Le dépistage du HPI se concentre sur les enfants turbulents, d’après Emmanuelle Gilloots. Mais il ne faut pas oublier les enfants dépressifs, précise la psychologue. « S’il n’a pas d’amis, répond de façon morne ou vague aux questions sur l’école, la question du HPI est pertinente. »
Prendre en charge un enfant HPI
Si vous découvrez un haut potentiel chez votre enfant, Jeanne Siaud-Facchin conseille de d'abord tenter de le comprendre. "Dans certaines situations, l'enfant aura des manières de réagir ou de se comporter qui paraîtront inhabituelles, mais qui sont complètement attendues avec le HPI", explique la psychologue autrice de Trop intelligent pour être heureux ?, un livre sur les adultes HPI.
Pour cette spécialiste, il n'y a pas grand-chose à faire "s'il est bien à l'école et que tout se passe bien avec ses copains et sa classe", explique-t-elle. Mais en cas de difficultés, vous pouvez aller voir ses enseignants. "Cela peut être des aménagements, des sauts de classe, ou que l’enfant participe dans certaines matières à des cours d’un autre niveau parce que sinon il s’ennuie … Des choses dont il faut discuter en collaborant avec l’enseignant", explique-t-elle.
De même, vous n'avez pas besoin de l'inscrire à de nombreuses activités sous prétexte qu'il est HPI. "Sauf s'il est demandeur : il faut aller dans son sens. Cela va l'alimenter, le nourrir, et non le fatiguer. Il faut en fait s’ajuster à ce qu’est l’enfant plutôt que de faire quelque chose de particulier", conclut-elle.
Et chez les adultes ?
En ce qui concerne les adultes HPI, ils ont tendance à s’investir successivement dans des activités qui n’ont pas forcément de lien, selon Emmanuelle Gilloots. Certains ont exercé plusieurs activités professionnelles différentes, d’autres ont de nombreux loisirs qui n’ont rien à voir les uns avec les autres.
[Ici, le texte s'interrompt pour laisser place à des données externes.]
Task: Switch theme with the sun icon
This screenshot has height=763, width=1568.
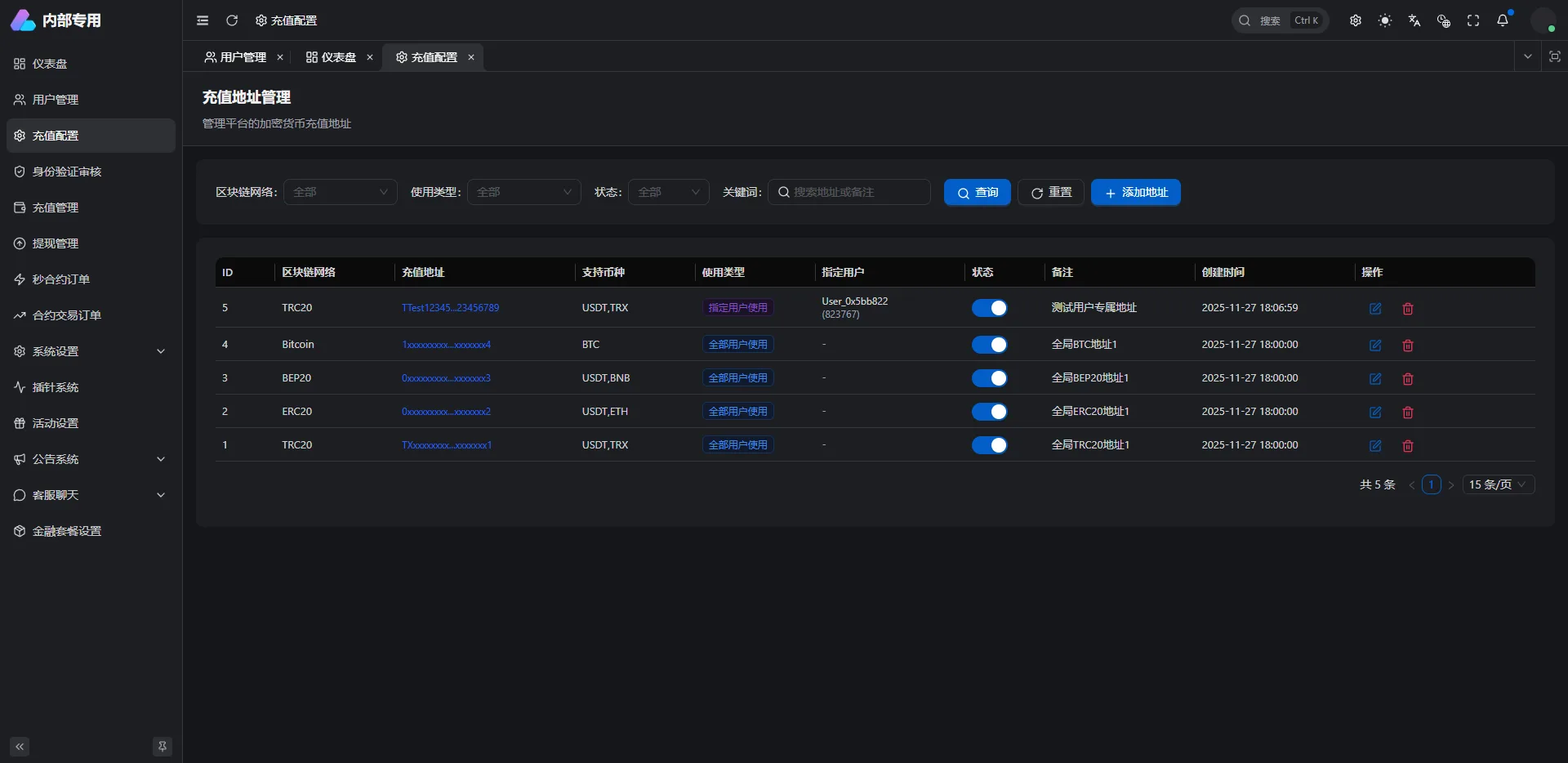Action: (x=1385, y=20)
Si vous constatez ces signes chez une de vos connaissances, ou chez vous-même, passer le test de QI n’est pas indispensable immédiatement. D’après Emmanuelle Gilloots, il faut attendre d’être prêt : « Pour certaines personnes, passer les tests, c’est comme si d’un seul coup on n’avait plus droit à l’erreur et qu’on devait être à la hauteur, c’est vécu comme une nouvelle exigence », décrit la psychologue.
Une fois le test passé, il faut ensuite aider la personne à décoder son environnement, explique Jeanne Siaud-Facchin. "C'est une question d'ajustement, on fait comprendre à la personne son fonctionnement propre et celui des autres pour qu'elle puisse s'ajuster. Mais il vaut mieux éviter de s'adapter absolument, sous peine de s'épuiser."